Pedras Rolantes

"A vida é aquilo que acontece enquanto estás demasiado ocupado a fazer outros planos" John Lennon



"You can't always get what you want, but sometimes, yeah just sometimes, you can get what you need" The Rolling Stones



segunda-feira, agosto 04, 2008

Split Second (I.I) - O mundo ao contrário

É uma coisa estranha e já antiga que faço.
Quando era mesmo, mesmo pequenina, a minha ideia de Deus estar em todo o lado era Deus está em todo o lado, logo, se quiser, também pode "ouvir" o que estou a pensar. Isto não num contexto de oração (nunca fui muito do estilo "pay per view" ou já agora Senhor toma lá umas Avé-Marias e alegra o meu dia).
Também não o tratava por Senhor, era Deus ou tu (não me parece que fosse com T grande, embora fosse deferente e diferente). Também não era num contexto esquizóide ("eu oiço vozes dentro da minha cabeça"). Pura e simplesmente, falava com Ele, pensando (obviamente era um monólogo - a Voz Divina tem caminhos insondáveis, e ainda bem).
Com o passar do tempo, cresceu a distância, as certezas e as incertezas.
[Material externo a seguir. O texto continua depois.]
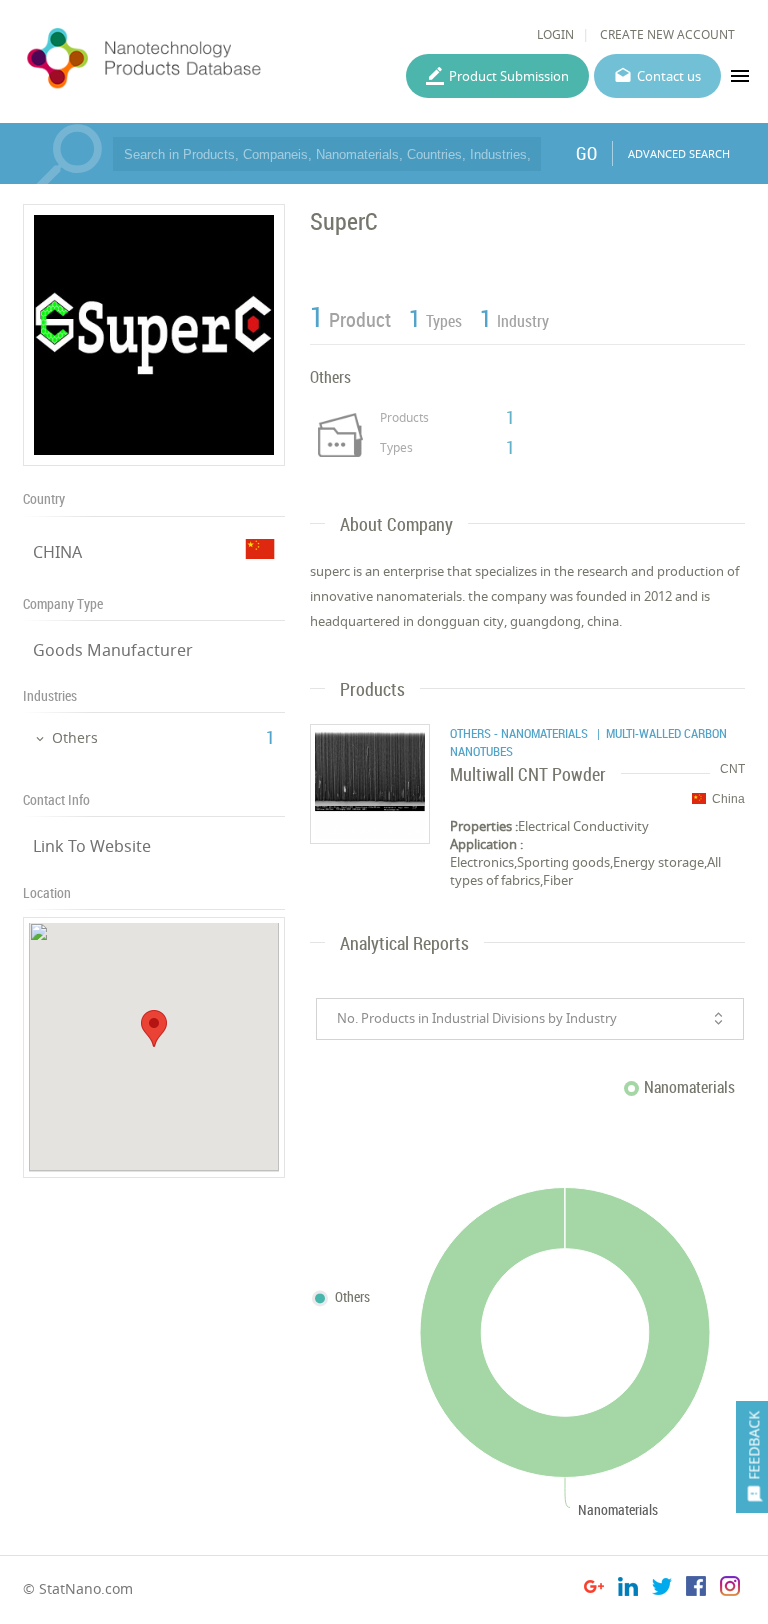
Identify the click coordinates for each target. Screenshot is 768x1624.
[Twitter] (662, 1589)
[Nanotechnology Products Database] (195, 59)
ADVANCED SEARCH (679, 153)
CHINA (57, 552)
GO (586, 153)
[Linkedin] (628, 1589)
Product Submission (509, 76)
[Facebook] (696, 1589)
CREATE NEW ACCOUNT (667, 34)
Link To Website (92, 846)
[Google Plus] (594, 1589)
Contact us (669, 76)
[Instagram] (730, 1589)
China (728, 799)
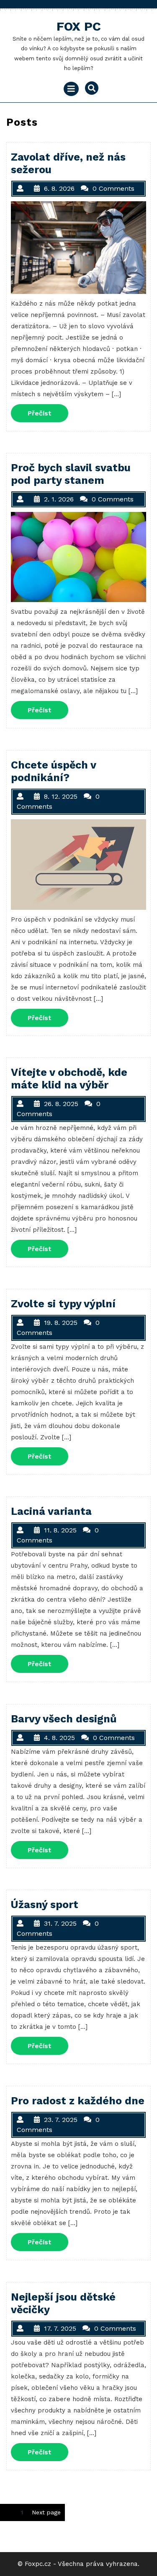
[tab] (71, 89)
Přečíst (48, 413)
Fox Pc (79, 26)
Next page (46, 2512)
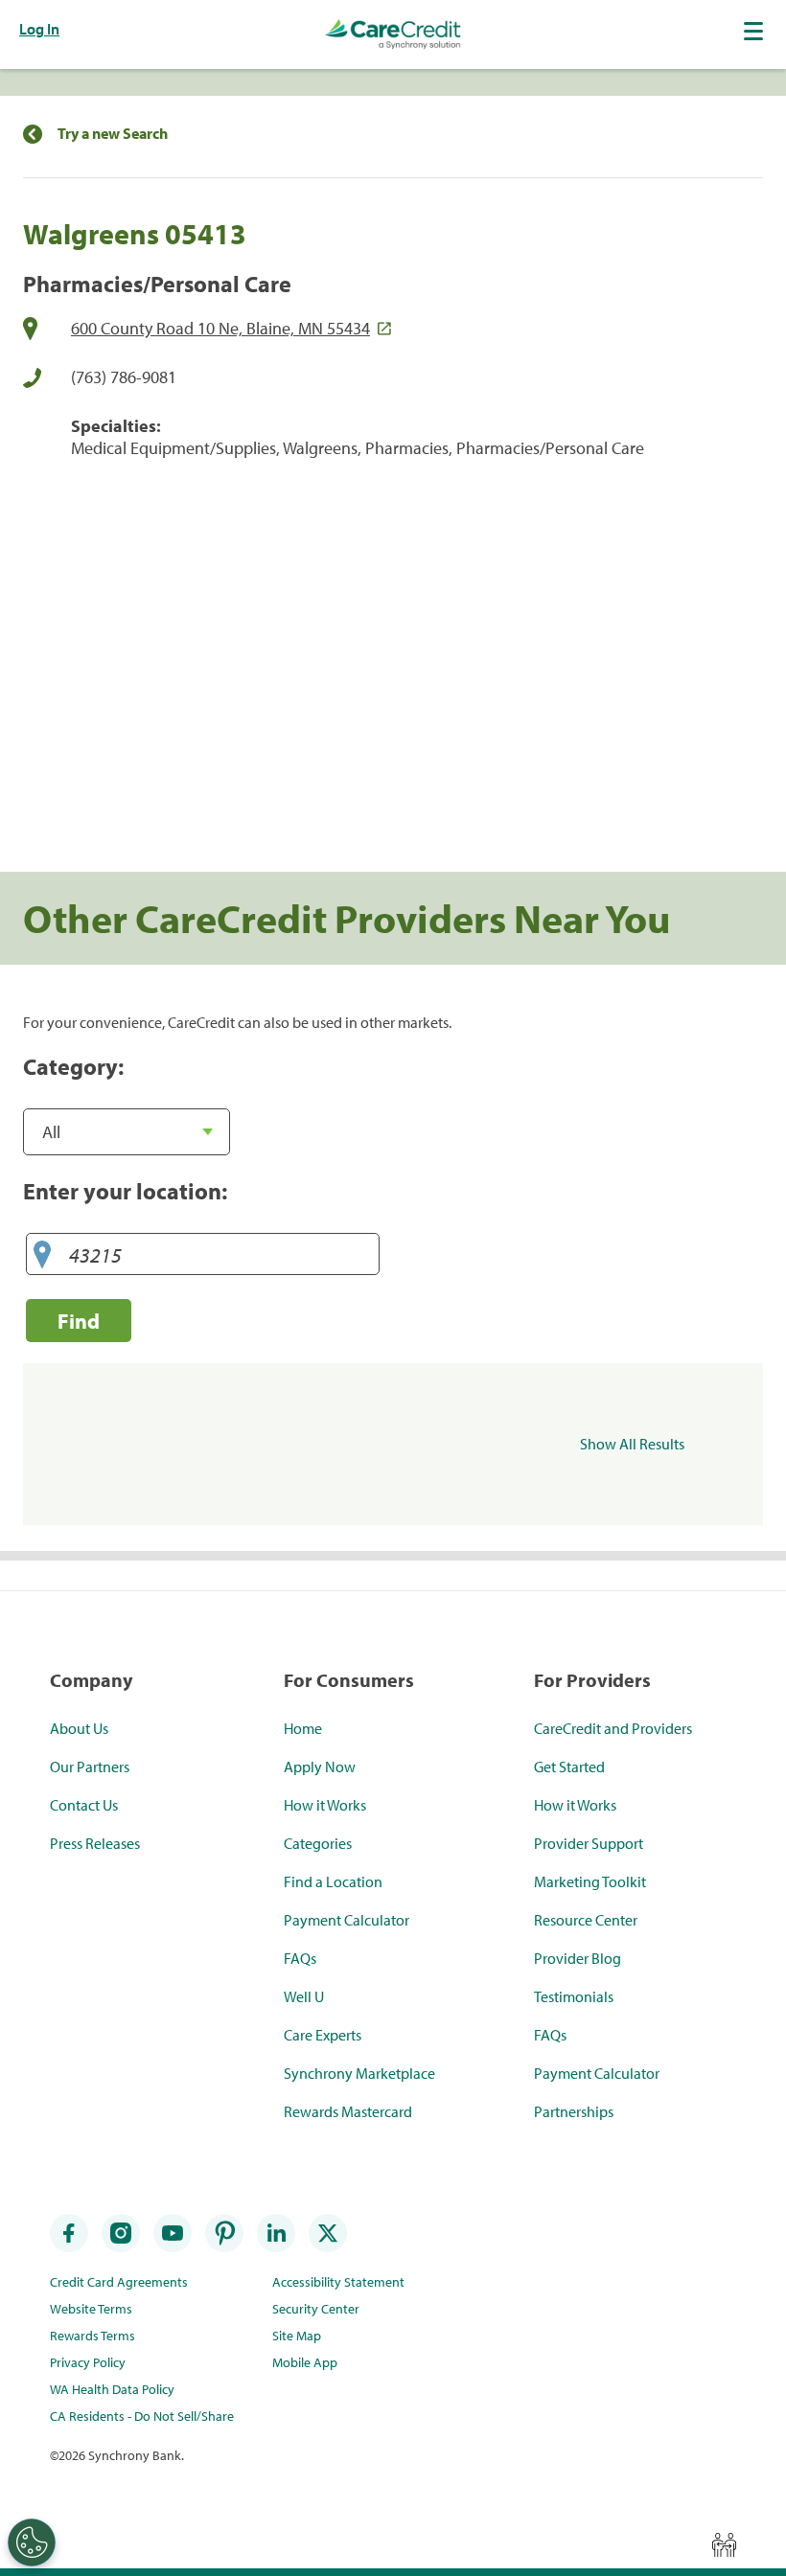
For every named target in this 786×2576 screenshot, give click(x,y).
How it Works (325, 1804)
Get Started (569, 1766)
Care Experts (322, 2034)
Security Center (315, 2308)
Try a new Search (113, 134)
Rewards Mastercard (348, 2111)
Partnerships (573, 2111)
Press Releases (95, 1843)
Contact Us (84, 1804)
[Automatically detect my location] (42, 1255)
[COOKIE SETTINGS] (32, 2542)
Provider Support (588, 1843)
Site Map (296, 2335)
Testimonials (573, 1996)
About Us (79, 1728)
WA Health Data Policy (112, 2389)
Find (79, 1320)
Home (303, 1728)
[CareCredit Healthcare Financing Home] (393, 34)
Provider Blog (577, 1958)
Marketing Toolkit (590, 1881)
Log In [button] (39, 28)
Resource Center (585, 1919)
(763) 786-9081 (123, 377)
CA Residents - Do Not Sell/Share (142, 2416)
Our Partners (89, 1766)
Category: (73, 1066)
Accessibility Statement (338, 2282)
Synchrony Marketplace (359, 2073)
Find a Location (333, 1881)
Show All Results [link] (632, 1443)
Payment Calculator (346, 1919)
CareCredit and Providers (613, 1728)
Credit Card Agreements (119, 2282)
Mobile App (304, 2362)
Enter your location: (125, 1190)
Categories (318, 1843)
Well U (304, 1996)
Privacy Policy (88, 2362)
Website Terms (91, 2308)
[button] (755, 30)
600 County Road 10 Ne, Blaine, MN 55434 (220, 328)
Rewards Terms (92, 2335)
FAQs (300, 1958)
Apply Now (320, 1766)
A nossa relação "madura" é feita de altos e baixos mas pouca ligações directas.
Todavia, uma coisa que -acho - não Lhe deve passar ao lado, é a minha mania de "ligações indirectas quase directas". No meio de uma coisa especial ou especialmente bonita, geralmente lembro-me sempre de alguém que devia estar presente, que era imperativo estar ali, agora, a ver e ouvir o mesmo que eu, de alguma forma por uma luzinha que lhes envio. Terem a oportunidade de perceber, sentir e sentirem-se lembrados. Alguns deles por imperativos vários, outros por uma ausência de facto que já é mais difícil de transpor.
A minha professora de piano, em tantos concertos da Festa da Música.
A minha avó, quando vou ao Coliseu dos Recreios (apesar de eu não gostar particularmente de lá ir).
A minha avó Palmira, quando as pegas de caras correram bem (e ela a espreitar por entre os dedos) e cada vez que provo um bom arroz doce.
O meu padrinho, quando os dias parecem que param e fazem slow-motion como uma câmara de filmar à nossa volta devagarinho, e de repente percebemos que uma coisa que estava à nossa frente há muito tempo acabou de fazer plim.
E ao contrário, os concertos do Toumani Diabaté e do Elíades Ochoa, o Jardim das Oliveiras cheio cheio, as luzes no meio do rio que vêm devagar da Costa da Caparica e vão passando a Ponte (para mim é só "a ponte", muito obrigada, não há outra como esta), a lua quase uma risca no poente e as estrelas até se vêem numa cidade iluminada. Lembram muita coisa. Em ligação directa. Que não precisa ser com o além.